The findings of the LJI research team, led by Patrick Hogan, Ph.D., professor in the Division of Signaling and Gene Expression, provide a potential target for the development of drugs that modulate the activation status of T cells to fight infections and cancer more efficiently or to prevent inappropriate immune responses that underlie autoimmune diseases such as type 1 diabetes and rheumatoid arthritis.

“Depending on which signals are impinging at the same time, calcium signaling not only drives the effector response but also the tolerance response in T cells,” says Hogan. “Our hope is that we can learn to adjust the timing and strength of calcium signals, nudging the signal so that in this patient you get a bit more of the effector response and in that patient you get a bit more of the tolerance response, thereby pushing the patient’s T cells to reject tumor cells or fight viruses more effectively or bringing the T cells back from causing autoimmune disease.”

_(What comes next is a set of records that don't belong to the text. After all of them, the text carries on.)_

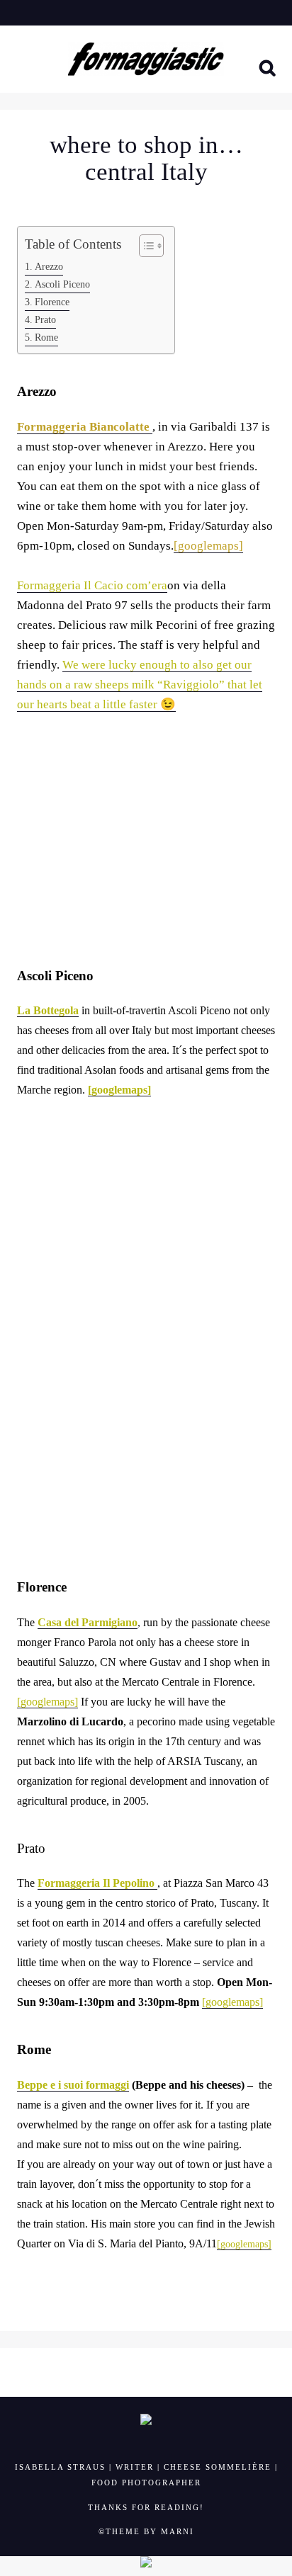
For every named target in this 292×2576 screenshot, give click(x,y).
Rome (46, 337)
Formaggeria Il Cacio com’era (92, 585)
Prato (45, 319)
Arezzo (49, 266)
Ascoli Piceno (62, 284)
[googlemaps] (119, 1090)
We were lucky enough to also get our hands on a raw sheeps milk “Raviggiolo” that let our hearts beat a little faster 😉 (139, 684)
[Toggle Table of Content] (144, 246)
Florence (52, 301)
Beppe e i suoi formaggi (73, 2085)
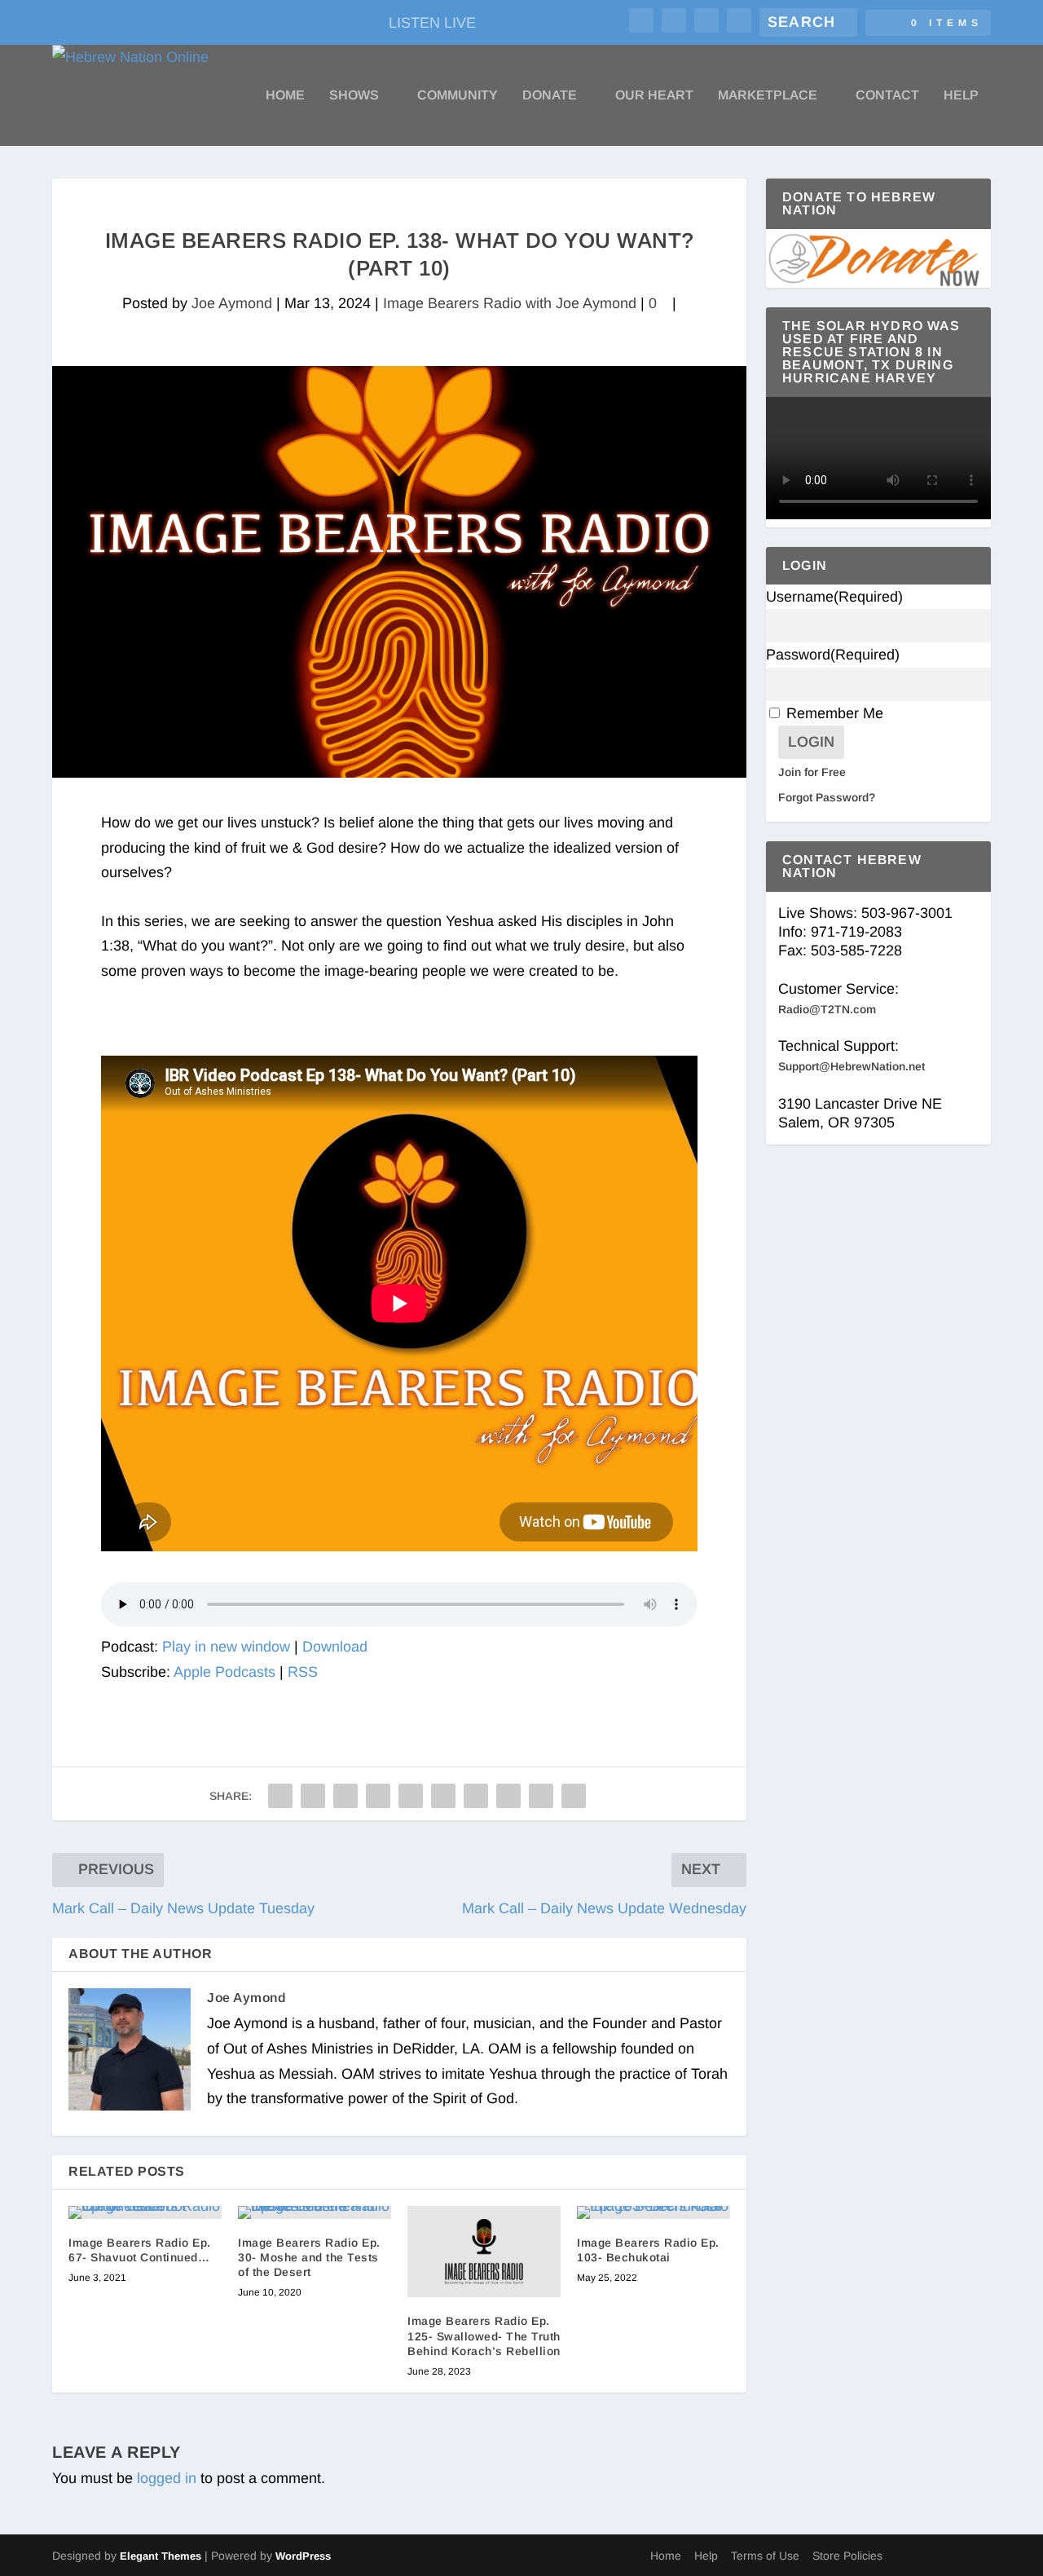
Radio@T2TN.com (827, 1009)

Calcium is stockpiled in intracellular depots located within the endoplasmic reticulum (ER), a network of tubules and membrane sheets that plays a central role in the synthesis of lipids and proteins. When calcium is released from this internal store, the resulting calcium signal is amplified by influx of calcium from outside the cell, and regulates a host of cellular functions such as immune responses, muscle contractions, nerve signals, cell growth and differentiation among many others.

The influx of calcium is triggered by the interaction of the regulatory molecule STIM1, located in the ER, and the calcium channel ORAI1, located in the plasma membrane. While it was clear that they can only interact at sites of close contact between the ER and the plasma membrane, so-called junctions, little was known about the molecules that organize the junctions for calcium signaling.

Cutting-edge microscopy reveals TMEM110 (green) and STIM1 (red) at sites in a cell where the endoplasmic reticulum is in close contact with the plasma membrane. TMEM110 organizes these contacts and helps STIM1 to control calcium influx into the cell. CREDIT: Hogan Laboratory, La Jolla Institute for Immunology

An earlier study by the LJI researchers had shown that septin scaffold proteins in the vicinity of junctions rearrange in response to ER calcium store depletion. This finding emphasized the importance of local membrane organization for calcium signaling, prompting LJI Instructor and first author Ariel Quintana and his colleagues to focus on transmembrane proteins identified in a genome-wide RNAi screen as potential regulators.

Their experiments revealed that ER membrane protein TMEM110, short for transmembrane protein 110, prepares the ground for STIM1 and ORAI1 to meet. It facilitates the relocation of STIM1 to ER–plasma membrane junctions and, acting in concert with other proteins, plays an integral role in the dynamic remodeling of the junctions during signaling.

The work was supported by the La Jolla Institute for Immunology, the Waitt Foundation, the W.M. Keck Foundation, the National Institutes of Health (CA014195, NS072031, AI084167, AI040127, GM110397, GM112003), the Deutsche Forschungsgemeinschaft, a Ruth L. Kirschstein-National Research Service Award and a China Scholarship Council Fellowship.

Full citation:
TMEM110 regulates the maintenance and remodeling of mammalian ER-plasma membrane junctions competent for STIM-ORAI signaling. Ariel Quintana, Vangipurapu Rajanikanth, Suzette Farber-Katz, Aparna Gudlur, Chen Zhang, Ji Jing, Yubin Zhou, Anjana Rao, and Patrick G. Hogan. PNAS, 2015.


About La Jolla Institute for Immunology:
The La Jolla Institute for Immunology is dedicated to increasing knowledge and improving human health through studies of the immune system. Our essential purpose is to expand our understanding of how the immune system works and to discover the causes of immune system disorders. The knowledge gained through our biomedical research can, in turn lead to the prevention, treatment and cure of a wide range of human diseases.